Article:
** START **
# Shrimp Compatibility



## swbernstel (Jul 10, 2012)

Hi all,

I recently obtained three little shrimp. I initially thought they were ghost shrimp. However, after a day of having them at home, they got the little brown spots on them and now look like Amano shrimp. After talking to a guy at my LFS and telling him that I want a variety of shrimp in my tank, he says that the Amanos are not good to have. Anytime he has ever had Amanos in a tank with other shrimp, all the shrimp completely disappear except the Amanos (i.e. the Amanos are killing the rest or making them starve). I was simply wondering if anyone else has ever seen this behavior. I'd like to have a variety of different colored shrimp in the tank to liven it up a bit.

Thanks,

~Sam


----------



## markao (Aug 21, 2012)

Here is a site the might help.

http://www.planetinverts.com/Will ...nterbreed.html

:animated_fish_swimm


----------



## Miss Vicky (Jul 6, 2012)

I don't have any experience with it, but everything I've read says that amanos are compatible with nearly all species of freshwater shrimp. The only exception I've read about is the ghost shrimp, which has been known to prey on other shrimp that are ill or smaller than themselves.


----------



## swbernstel (Jul 10, 2012)

Thank you both. Markao, the link did not work for me. The ellipsis (...) is not supposed to be there I think.

Miss Vicky, I have heard similar things. Thanks.


----------



## markao (Aug 21, 2012)

Sorry about that.This one should work.

Planet Inverts Home .:. Freshwater Aquarium Shrimp, Crystal Red Shrimp, Red Cherry Shrimp, Crayfish and more.

*old dude


----------



## TheShrimpFarm.com (Apr 28, 2011)

Hi Sam,
In my honest opinion, the LFS person told you the wrong info about the Amano shrimp. We have kept them in the same tank with other compatible shrimp for long periods of time and never had a problem.
** END **
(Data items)
** START **
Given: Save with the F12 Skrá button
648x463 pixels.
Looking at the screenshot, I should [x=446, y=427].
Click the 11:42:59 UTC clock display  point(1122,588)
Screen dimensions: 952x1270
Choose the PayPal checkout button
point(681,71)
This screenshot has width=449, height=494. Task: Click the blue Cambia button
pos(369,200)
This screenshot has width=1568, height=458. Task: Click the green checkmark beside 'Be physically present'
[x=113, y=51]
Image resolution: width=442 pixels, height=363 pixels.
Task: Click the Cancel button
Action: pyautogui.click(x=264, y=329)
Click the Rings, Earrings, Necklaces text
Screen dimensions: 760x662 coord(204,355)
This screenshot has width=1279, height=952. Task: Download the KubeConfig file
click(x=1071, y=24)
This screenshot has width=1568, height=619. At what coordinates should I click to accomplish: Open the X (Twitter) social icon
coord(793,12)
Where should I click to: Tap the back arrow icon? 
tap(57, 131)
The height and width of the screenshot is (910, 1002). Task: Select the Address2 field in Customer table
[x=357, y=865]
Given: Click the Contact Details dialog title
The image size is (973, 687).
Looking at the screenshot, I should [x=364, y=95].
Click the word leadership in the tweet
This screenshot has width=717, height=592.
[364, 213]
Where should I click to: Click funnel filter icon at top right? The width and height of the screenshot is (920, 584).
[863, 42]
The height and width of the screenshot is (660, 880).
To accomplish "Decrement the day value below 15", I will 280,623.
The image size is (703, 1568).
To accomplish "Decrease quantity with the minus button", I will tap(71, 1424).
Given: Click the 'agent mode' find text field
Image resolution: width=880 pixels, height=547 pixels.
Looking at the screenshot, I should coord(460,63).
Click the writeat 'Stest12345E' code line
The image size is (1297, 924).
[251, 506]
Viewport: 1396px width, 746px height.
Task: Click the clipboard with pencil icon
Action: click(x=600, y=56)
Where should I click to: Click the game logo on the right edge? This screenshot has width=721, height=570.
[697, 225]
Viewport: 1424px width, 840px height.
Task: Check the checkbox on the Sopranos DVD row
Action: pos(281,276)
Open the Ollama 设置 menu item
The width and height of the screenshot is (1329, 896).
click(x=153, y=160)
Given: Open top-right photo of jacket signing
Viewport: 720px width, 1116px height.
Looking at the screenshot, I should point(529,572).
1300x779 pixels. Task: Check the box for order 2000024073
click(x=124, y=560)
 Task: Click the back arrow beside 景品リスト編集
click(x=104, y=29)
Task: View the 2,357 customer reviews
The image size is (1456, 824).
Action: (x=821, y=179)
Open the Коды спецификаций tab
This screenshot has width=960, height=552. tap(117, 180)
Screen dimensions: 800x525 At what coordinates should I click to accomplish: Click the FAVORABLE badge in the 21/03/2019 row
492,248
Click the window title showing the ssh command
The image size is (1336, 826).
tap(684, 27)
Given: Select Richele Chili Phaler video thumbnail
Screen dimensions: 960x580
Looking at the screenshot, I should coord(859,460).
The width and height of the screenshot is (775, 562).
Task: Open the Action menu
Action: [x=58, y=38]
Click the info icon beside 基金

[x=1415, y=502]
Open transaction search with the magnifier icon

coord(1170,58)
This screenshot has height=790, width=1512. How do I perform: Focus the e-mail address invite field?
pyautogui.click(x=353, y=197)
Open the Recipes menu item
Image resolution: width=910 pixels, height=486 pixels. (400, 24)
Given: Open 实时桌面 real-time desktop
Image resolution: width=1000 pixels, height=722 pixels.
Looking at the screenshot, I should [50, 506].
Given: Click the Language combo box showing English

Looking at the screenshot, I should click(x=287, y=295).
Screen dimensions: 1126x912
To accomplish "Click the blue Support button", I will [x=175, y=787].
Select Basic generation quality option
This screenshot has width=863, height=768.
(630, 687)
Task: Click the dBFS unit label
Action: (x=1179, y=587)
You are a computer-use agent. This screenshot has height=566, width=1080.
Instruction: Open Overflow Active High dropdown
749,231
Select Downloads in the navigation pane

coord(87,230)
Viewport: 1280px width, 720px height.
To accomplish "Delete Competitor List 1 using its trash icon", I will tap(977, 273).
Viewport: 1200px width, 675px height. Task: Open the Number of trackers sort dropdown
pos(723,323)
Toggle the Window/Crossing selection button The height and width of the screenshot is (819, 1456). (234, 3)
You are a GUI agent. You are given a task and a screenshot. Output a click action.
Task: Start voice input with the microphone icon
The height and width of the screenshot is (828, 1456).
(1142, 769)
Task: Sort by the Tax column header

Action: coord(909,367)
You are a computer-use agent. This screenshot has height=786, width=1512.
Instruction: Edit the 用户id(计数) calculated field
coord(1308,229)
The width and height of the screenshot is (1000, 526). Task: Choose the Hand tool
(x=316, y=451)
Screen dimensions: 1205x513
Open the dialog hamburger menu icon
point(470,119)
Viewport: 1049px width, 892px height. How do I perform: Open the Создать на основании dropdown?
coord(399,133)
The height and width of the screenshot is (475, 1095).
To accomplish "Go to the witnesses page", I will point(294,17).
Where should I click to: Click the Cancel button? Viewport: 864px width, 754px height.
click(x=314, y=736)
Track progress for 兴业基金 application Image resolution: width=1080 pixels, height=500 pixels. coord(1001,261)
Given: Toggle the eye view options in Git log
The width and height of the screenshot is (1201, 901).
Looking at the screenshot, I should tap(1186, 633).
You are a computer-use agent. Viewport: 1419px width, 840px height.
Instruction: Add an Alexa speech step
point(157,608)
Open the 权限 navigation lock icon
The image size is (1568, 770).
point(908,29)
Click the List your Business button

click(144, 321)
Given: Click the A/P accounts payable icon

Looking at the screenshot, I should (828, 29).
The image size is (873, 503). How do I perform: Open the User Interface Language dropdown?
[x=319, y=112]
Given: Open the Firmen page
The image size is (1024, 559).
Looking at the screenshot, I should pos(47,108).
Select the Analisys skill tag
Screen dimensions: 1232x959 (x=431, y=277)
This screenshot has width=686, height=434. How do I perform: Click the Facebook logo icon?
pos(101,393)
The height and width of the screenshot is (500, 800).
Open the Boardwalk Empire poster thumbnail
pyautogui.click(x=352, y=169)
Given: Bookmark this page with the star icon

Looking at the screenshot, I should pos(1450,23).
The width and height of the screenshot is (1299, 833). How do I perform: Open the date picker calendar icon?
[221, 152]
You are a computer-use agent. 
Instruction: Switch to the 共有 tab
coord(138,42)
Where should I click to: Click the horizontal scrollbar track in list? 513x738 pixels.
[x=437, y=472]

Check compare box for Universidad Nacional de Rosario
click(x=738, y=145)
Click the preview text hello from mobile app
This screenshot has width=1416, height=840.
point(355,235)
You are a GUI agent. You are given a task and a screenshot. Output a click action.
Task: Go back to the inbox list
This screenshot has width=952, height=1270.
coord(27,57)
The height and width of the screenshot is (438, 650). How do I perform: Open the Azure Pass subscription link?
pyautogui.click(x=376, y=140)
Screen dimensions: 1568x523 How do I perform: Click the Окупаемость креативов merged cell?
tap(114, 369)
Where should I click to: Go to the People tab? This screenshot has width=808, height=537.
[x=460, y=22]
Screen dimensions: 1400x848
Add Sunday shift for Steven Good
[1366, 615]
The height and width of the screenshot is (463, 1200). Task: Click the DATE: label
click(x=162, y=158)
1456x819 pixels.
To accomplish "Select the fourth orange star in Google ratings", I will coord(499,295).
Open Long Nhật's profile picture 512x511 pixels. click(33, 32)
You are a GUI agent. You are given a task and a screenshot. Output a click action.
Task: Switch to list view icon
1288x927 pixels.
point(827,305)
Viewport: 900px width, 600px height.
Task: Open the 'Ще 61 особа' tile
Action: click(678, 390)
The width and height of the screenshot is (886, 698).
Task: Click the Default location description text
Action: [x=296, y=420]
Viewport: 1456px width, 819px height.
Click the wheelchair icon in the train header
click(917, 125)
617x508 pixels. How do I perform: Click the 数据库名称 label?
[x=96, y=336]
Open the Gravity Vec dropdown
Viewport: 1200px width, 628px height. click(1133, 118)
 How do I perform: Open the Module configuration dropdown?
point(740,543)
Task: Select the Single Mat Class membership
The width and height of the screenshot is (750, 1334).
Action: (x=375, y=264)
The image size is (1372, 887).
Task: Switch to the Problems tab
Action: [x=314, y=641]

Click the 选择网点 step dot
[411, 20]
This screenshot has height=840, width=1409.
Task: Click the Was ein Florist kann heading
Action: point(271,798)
** END **
Exercises to complete:
a. In the shrimp compatibility thread, what did Sam initially believe the three newly obtained shrimp were?
b. Carry on the shrimp compatibility thread from its final sentence.

Answers to the exercise:
a. Ghost shrimp.

b.
They are usually larger than the other shrimp and are certainly "bold" when it comes to eating food that is dropped in, but not aggressive, etc.....that another shrimp wouldn't be able to feed.

Can you post a picture of what you think might be either a Ghost shrimp or Amano shrimp?


----------



## swbernstel (Jul 10, 2012)

I don't have them anymore, and somehow, never uploaded a picture I took of them. I may get them again in the future since they aren't afraid to be out and about, plus they do a great job cleaning.

Plus, in a 75g tank, shouldn't there be enough room (or surface area for algae to grow on) that they won't get in each other's way?

Thanks,

~Sam


----------



## TheShrimpFarm.com (Apr 28, 2011)

Sam,
I think you are correct about the size....


----------



## jrman83 (Jul 9, 2010)

IME with some of the smaller shrimp (smaller than Amanos), the likelihood that if you have these shrimp in with fish the time they have is borrowed and potentially short-lived. People will say they have done it with no problem, but every fish has their own personality and you can't really feed them enough to where they won't leave the shrimp alone. The urge is instinctive and doesn't have to be related to them being hungry. I used to think otherwise about shrimp and smaller fish until I saw a female adult guppy with an adult size RCS in her mouth. After that it didn't take me long to figure out where my shrimp had been disappearing to.

In the long run you're better off with shrimp only tanks with most of the dwarf shrimp. Amanos may do well in most situations, although after I saw one of my Angels with a 1"+ sized Amano in its mouth I gave up totally on the idea of fish and shrimp living in some state of peaceful harmony.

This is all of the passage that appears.